• **Brief**: Word for word, return the lines from the start of the entries below through the line that has "Task: Click the Twitter bird icon".
** Records provided follows **
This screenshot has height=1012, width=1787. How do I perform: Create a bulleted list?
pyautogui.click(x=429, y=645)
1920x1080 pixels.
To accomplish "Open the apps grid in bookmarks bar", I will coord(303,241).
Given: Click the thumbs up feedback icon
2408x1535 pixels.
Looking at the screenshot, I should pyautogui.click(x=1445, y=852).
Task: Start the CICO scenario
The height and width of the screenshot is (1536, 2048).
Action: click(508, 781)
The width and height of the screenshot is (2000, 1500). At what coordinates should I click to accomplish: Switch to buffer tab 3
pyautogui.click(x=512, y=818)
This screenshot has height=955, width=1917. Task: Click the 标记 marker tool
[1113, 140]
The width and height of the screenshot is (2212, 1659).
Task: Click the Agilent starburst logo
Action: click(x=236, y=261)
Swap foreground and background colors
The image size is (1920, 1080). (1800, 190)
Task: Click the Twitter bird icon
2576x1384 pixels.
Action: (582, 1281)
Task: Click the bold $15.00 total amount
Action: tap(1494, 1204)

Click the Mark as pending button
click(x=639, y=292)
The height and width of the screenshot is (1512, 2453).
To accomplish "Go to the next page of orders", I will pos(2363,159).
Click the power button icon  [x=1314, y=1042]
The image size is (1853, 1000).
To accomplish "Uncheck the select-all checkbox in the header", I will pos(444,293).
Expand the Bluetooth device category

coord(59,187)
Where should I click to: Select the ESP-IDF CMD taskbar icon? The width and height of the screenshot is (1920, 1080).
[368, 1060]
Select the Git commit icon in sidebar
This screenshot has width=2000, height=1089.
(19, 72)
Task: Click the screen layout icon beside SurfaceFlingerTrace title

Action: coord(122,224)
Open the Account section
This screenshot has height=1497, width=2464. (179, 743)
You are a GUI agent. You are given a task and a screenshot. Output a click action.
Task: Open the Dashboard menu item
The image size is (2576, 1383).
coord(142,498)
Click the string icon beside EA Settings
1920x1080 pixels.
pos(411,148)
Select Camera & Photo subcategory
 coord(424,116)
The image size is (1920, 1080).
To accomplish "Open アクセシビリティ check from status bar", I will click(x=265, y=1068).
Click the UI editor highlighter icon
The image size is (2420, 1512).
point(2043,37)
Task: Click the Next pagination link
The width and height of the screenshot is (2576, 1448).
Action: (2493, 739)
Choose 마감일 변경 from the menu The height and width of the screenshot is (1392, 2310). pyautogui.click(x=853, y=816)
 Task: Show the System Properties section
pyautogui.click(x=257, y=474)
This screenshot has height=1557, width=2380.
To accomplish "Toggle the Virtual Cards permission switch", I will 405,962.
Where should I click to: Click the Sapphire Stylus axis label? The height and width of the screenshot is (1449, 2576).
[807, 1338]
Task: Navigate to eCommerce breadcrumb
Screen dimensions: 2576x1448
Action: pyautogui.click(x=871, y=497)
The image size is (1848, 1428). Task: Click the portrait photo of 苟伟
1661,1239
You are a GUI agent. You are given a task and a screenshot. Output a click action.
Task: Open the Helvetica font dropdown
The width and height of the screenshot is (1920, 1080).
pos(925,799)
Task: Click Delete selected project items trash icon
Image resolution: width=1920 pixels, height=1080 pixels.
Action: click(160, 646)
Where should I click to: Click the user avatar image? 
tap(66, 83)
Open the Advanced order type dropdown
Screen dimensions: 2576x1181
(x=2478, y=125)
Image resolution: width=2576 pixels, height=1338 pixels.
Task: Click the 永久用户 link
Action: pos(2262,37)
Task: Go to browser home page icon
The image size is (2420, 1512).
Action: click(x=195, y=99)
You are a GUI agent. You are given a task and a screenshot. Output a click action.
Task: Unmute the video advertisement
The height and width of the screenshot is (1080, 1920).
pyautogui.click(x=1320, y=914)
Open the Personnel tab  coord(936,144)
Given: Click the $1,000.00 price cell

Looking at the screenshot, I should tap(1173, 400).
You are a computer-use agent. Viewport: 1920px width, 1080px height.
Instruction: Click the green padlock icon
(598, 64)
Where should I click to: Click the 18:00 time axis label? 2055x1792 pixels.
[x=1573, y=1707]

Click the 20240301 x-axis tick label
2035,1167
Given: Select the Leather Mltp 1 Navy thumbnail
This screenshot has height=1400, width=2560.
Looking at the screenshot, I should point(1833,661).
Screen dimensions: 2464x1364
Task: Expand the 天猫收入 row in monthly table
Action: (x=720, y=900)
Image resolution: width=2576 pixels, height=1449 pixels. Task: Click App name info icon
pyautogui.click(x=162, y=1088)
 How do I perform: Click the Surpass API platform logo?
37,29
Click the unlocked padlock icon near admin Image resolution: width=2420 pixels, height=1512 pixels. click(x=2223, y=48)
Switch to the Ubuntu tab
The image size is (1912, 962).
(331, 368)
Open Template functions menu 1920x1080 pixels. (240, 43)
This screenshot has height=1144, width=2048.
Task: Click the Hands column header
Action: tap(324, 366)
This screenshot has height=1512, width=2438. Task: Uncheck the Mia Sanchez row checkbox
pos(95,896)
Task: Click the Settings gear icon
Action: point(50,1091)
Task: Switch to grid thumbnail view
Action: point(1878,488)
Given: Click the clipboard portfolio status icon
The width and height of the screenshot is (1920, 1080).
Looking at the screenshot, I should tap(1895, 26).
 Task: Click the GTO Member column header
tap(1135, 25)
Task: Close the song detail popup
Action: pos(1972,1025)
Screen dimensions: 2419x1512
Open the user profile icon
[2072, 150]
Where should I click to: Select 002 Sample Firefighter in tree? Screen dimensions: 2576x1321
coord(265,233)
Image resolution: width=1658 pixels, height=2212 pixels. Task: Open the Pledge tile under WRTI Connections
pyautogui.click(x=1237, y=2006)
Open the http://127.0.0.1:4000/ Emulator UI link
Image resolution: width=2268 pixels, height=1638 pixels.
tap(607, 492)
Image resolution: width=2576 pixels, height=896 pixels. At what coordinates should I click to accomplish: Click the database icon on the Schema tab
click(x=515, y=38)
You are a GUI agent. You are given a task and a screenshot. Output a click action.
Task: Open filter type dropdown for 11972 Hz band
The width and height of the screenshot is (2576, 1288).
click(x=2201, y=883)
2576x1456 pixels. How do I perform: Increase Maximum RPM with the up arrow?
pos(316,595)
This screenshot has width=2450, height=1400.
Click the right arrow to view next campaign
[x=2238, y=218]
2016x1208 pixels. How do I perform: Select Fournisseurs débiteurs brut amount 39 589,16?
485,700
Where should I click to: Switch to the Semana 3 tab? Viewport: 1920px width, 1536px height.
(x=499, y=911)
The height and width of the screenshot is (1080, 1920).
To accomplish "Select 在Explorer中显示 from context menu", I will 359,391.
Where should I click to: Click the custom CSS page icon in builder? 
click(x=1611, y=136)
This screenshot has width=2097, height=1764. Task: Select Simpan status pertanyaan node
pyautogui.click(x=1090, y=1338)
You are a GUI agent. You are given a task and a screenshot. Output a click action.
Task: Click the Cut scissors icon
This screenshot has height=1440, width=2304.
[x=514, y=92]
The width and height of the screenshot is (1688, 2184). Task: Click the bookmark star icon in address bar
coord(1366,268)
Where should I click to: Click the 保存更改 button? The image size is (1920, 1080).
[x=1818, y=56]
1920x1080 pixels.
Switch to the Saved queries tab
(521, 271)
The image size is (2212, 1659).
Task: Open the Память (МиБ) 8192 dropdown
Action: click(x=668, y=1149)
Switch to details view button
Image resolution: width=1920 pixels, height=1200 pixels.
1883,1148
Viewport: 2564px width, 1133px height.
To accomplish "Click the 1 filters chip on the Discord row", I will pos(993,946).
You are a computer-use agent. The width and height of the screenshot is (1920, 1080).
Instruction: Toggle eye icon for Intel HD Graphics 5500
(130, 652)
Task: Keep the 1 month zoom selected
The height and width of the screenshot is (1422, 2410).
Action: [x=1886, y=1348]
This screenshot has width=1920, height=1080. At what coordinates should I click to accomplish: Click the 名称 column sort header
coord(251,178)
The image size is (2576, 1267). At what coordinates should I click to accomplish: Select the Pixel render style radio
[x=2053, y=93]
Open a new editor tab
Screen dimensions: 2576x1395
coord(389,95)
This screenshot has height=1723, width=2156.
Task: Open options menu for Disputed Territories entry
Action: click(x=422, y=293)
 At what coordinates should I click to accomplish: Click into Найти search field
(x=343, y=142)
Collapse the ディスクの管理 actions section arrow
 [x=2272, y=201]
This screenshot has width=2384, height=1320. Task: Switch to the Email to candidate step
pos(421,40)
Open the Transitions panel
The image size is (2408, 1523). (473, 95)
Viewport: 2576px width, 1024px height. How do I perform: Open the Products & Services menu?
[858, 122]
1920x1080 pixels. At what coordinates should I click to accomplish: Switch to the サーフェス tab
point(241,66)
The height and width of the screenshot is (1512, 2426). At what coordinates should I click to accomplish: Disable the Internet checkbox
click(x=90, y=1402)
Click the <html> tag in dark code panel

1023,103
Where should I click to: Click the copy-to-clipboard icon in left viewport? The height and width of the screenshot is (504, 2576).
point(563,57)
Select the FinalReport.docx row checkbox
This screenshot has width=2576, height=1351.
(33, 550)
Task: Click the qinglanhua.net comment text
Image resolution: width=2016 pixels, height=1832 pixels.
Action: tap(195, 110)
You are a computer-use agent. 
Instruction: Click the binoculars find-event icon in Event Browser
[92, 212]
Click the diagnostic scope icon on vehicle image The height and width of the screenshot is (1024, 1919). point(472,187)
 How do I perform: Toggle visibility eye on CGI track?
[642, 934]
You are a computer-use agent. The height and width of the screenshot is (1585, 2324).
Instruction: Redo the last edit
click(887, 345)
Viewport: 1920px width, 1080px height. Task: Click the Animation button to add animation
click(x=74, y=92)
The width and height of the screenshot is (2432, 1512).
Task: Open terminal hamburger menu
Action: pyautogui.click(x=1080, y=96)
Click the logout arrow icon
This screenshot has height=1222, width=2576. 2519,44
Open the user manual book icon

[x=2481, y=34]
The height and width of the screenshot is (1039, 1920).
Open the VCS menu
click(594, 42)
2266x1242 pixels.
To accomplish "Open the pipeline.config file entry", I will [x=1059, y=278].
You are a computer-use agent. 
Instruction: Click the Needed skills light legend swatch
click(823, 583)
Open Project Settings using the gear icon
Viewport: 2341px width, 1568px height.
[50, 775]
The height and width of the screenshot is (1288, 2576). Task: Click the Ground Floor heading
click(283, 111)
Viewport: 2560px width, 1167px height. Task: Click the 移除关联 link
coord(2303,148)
** End of Records provided **
• **Result**:
This screenshot has height=1012, width=1787. How do I perform: Create a bulleted list?
pyautogui.click(x=429, y=645)
1920x1080 pixels.
To accomplish "Open the apps grid in bookmarks bar", I will coord(303,241).
Given: Click the thumbs up feedback icon
2408x1535 pixels.
Looking at the screenshot, I should pyautogui.click(x=1445, y=852).
Task: Start the CICO scenario
The height and width of the screenshot is (1536, 2048).
Action: click(508, 781)
The width and height of the screenshot is (2000, 1500). At what coordinates should I click to accomplish: Switch to buffer tab 3
pyautogui.click(x=512, y=818)
This screenshot has height=955, width=1917. Task: Click the 标记 marker tool
[1113, 140]
The width and height of the screenshot is (2212, 1659).
Task: Click the Agilent starburst logo
Action: click(x=236, y=261)
Swap foreground and background colors
The image size is (1920, 1080). (1800, 190)
Task: Click the Twitter bird icon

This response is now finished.